Maybe the opposite direction as explicit would make also sense.

I would prefer if that doesn't work.

Me too. Two things occur to me:

(1) We permit this:
    using P = T*;
    const T *p;
    T *q = P(p);
but that's only because a functional-style cast on primitive types can be interpreted as a const_cast or reinterpret_cast.
On class types, a functional-style cast is really intended to be like a static_cast; and you can't do static_cast<P>(p).
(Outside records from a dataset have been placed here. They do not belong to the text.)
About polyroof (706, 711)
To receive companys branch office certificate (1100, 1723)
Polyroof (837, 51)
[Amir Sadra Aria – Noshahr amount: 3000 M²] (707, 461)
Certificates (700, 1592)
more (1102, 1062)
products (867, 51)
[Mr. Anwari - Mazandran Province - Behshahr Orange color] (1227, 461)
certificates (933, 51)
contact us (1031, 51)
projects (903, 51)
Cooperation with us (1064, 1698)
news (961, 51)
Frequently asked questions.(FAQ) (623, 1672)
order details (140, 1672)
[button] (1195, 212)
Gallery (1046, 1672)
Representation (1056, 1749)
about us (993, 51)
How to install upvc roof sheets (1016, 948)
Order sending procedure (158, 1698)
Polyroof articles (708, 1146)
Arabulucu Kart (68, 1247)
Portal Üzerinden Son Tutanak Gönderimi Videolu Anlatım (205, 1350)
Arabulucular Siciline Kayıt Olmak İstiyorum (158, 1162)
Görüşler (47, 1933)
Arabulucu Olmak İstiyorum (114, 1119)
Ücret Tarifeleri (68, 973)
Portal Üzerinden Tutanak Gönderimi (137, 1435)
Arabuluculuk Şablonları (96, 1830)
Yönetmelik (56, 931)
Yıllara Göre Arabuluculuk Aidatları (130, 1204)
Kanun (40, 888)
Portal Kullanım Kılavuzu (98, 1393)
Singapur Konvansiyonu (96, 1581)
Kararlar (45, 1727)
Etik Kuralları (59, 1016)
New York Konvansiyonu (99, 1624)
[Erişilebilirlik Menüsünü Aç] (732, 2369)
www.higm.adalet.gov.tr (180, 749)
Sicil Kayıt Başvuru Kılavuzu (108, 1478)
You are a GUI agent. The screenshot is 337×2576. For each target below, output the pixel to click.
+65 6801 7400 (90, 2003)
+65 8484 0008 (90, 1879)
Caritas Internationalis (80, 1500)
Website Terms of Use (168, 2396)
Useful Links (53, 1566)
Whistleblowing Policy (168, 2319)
(2) We reserve explicit constructors for conversions that are physically meaningful but "dangerous" in some way, e.g.
    shared_ptr<T>(T*) — "dangerous" in taking ownership of something previously unowned
    string(string_view) — "dangerous" in doing heap-allocation of something previously heap-avoidant
    span<int,3>(span<int,2>) — "dangerous" in messing with the span's number of elements
The last of these is already "taken" by span's explicit constructor. So if we added
    span<int,3>(span<const int,3>) — "dangerous" in removing const-qualification from the elements
then we'd have two different dimensions of "danger," both expressed by explicit conversion. Suppose I'm doing
    auto sp = span<int,3>(otherspan);
That's an explicit conversion, so I'm opting in to "danger"; but did I think I was opting into the buffer-overflow kind of danger, or the modifying-a-const-object kind of danger?

I can also imagine code something like:

auto make_span(range auto&& r) { return span<ranges::range_value_t<X>>(r); }
 
where the intent is to create a span from a range, but would also become an unintentional "cast away const" function given span<const T>, if that could be converted to span<T> explicitly.

There are better ways to write this function, but somebody could easily write this and not realise it had a problem. Casting away const should be a cast, not just a constructor. It's not the same, but this gives me auto_ptr(auto_ptr&) vibes.